» **Records shown**

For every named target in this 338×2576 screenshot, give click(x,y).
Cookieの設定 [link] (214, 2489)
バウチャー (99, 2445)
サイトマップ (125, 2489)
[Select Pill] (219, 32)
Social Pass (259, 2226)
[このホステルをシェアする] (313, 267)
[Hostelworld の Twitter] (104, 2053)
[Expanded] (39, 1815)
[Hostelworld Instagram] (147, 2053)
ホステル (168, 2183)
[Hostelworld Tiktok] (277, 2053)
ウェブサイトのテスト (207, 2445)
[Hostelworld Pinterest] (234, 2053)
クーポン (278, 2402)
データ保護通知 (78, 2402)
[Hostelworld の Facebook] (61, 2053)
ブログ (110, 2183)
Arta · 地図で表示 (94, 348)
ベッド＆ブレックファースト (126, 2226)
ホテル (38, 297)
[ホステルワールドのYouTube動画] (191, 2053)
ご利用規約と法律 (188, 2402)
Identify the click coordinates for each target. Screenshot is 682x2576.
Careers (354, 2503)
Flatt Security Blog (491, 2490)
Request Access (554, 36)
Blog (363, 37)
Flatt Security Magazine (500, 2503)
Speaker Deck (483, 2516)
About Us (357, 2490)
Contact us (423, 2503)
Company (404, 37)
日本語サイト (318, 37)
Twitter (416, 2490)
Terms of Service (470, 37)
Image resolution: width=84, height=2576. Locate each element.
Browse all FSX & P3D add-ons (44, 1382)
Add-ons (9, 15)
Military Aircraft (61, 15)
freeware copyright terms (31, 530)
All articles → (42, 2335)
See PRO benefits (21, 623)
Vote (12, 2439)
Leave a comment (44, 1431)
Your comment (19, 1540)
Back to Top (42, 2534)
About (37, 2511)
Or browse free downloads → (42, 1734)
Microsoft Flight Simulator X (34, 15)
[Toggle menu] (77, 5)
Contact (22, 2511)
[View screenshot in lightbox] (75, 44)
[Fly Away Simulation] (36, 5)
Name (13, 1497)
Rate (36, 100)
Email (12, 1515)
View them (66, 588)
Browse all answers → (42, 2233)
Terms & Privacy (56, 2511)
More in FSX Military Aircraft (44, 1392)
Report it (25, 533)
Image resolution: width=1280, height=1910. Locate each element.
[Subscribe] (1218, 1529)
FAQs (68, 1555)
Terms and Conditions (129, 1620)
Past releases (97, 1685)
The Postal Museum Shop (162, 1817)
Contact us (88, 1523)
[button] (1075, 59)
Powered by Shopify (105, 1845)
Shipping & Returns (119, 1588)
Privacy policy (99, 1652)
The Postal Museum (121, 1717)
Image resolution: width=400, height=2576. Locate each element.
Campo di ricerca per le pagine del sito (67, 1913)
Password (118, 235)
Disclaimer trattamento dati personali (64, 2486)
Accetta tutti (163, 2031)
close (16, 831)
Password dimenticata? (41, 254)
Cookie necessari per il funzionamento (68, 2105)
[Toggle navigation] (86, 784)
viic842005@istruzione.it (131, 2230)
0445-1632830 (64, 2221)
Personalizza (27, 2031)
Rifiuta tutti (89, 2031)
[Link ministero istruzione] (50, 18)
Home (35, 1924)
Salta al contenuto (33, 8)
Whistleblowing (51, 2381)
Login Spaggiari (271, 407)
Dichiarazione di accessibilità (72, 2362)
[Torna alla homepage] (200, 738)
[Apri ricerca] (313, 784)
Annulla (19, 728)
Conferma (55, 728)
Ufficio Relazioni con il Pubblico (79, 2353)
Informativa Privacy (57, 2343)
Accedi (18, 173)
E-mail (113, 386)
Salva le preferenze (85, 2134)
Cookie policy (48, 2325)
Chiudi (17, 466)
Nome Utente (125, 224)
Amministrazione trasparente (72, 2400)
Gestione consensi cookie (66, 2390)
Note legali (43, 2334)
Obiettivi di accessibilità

» **Task item**
The reply must present every entry, transcribed with its exact wording.

» **Solution for this problem**
For every named target in this 338×2576 screenshot, give click(x,y).
Cookieの設定 [link] (214, 2489)
バウチャー (99, 2445)
サイトマップ (125, 2489)
[Select Pill] (219, 32)
Social Pass (259, 2226)
[このホステルをシェアする] (313, 267)
[Hostelworld の Twitter] (104, 2053)
[Expanded] (39, 1815)
[Hostelworld Instagram] (147, 2053)
ホステル (168, 2183)
[Hostelworld Tiktok] (277, 2053)
ウェブサイトのテスト (207, 2445)
[Hostelworld Pinterest] (234, 2053)
クーポン (278, 2402)
データ保護通知 (78, 2402)
[Hostelworld の Facebook] (61, 2053)
ブログ (110, 2183)
Arta · 地図で表示 (94, 348)
ベッド＆ブレックファースト (126, 2226)
ホテル (38, 297)
[ホステルワールドのYouTube動画] (191, 2053)
ご利用規約と法律 (188, 2402)
Identify the click coordinates for each target. Screenshot is 682x2576.
Careers (354, 2503)
Flatt Security Blog (491, 2490)
Request Access (554, 36)
Blog (363, 37)
Flatt Security Magazine (500, 2503)
Speaker Deck (483, 2516)
About Us (357, 2490)
Contact us (423, 2503)
Company (404, 37)
日本語サイト (318, 37)
Twitter (416, 2490)
Terms of Service (470, 37)
Image resolution: width=84, height=2576. Locate each element.
Browse all FSX & P3D add-ons (44, 1382)
Add-ons (9, 15)
Military Aircraft (61, 15)
freeware copyright terms (31, 530)
All articles → (42, 2335)
See PRO benefits (21, 623)
Vote (12, 2439)
Leave a comment (44, 1431)
Your comment (19, 1540)
Back to Top (42, 2534)
About (37, 2511)
Or browse free downloads → (42, 1734)
Microsoft Flight Simulator X (34, 15)
[Toggle menu] (77, 5)
Contact (22, 2511)
[View screenshot in lightbox] (75, 44)
[Fly Away Simulation] (36, 5)
Name (13, 1497)
Rate (36, 100)
Email (12, 1515)
View them (66, 588)
Browse all answers → (42, 2233)
Terms & Privacy (56, 2511)
More in FSX Military Aircraft (44, 1392)
Report it (25, 533)
Image resolution: width=1280, height=1910. Locate each element.
[Subscribe] (1218, 1529)
FAQs (68, 1555)
Terms and Conditions (129, 1620)
Past releases (97, 1685)
The Postal Museum Shop (162, 1817)
Contact us (88, 1523)
[button] (1075, 59)
Powered by Shopify (105, 1845)
Shipping & Returns (119, 1588)
Privacy policy (99, 1652)
The Postal Museum (121, 1717)
Image resolution: width=400, height=2576. Locate each element.
Campo di ricerca per le pagine del sito (67, 1913)
Password (118, 235)
Disclaimer trattamento dati personali (64, 2486)
Accetta tutti (163, 2031)
close (16, 831)
Password dimenticata? (41, 254)
Cookie necessari per il funzionamento (68, 2105)
[Toggle navigation] (86, 784)
viic842005@istruzione.it (131, 2230)
0445-1632830 (64, 2221)
Personalizza (27, 2031)
Rifiuta tutti (89, 2031)
[Link ministero istruzione] (50, 18)
Home (35, 1924)
Salta al contenuto (33, 8)
Whistleblowing (51, 2381)
Login Spaggiari (271, 407)
Dichiarazione di accessibilità (72, 2362)
[Torna alla homepage] (200, 738)
[Apri ricerca] (313, 784)
Annulla (19, 728)
Conferma (55, 728)
Ufficio Relazioni con il Pubblico (79, 2353)
Informativa Privacy (57, 2343)
Accedi (18, 173)
E-mail (113, 386)
Salva le preferenze (85, 2134)
Cookie policy (48, 2325)
Chiudi (17, 466)
Nome Utente (125, 224)
Amministrazione trasparente (72, 2400)
Gestione consensi cookie (66, 2390)
Note legali (43, 2334)
Obiettivi di accessibilità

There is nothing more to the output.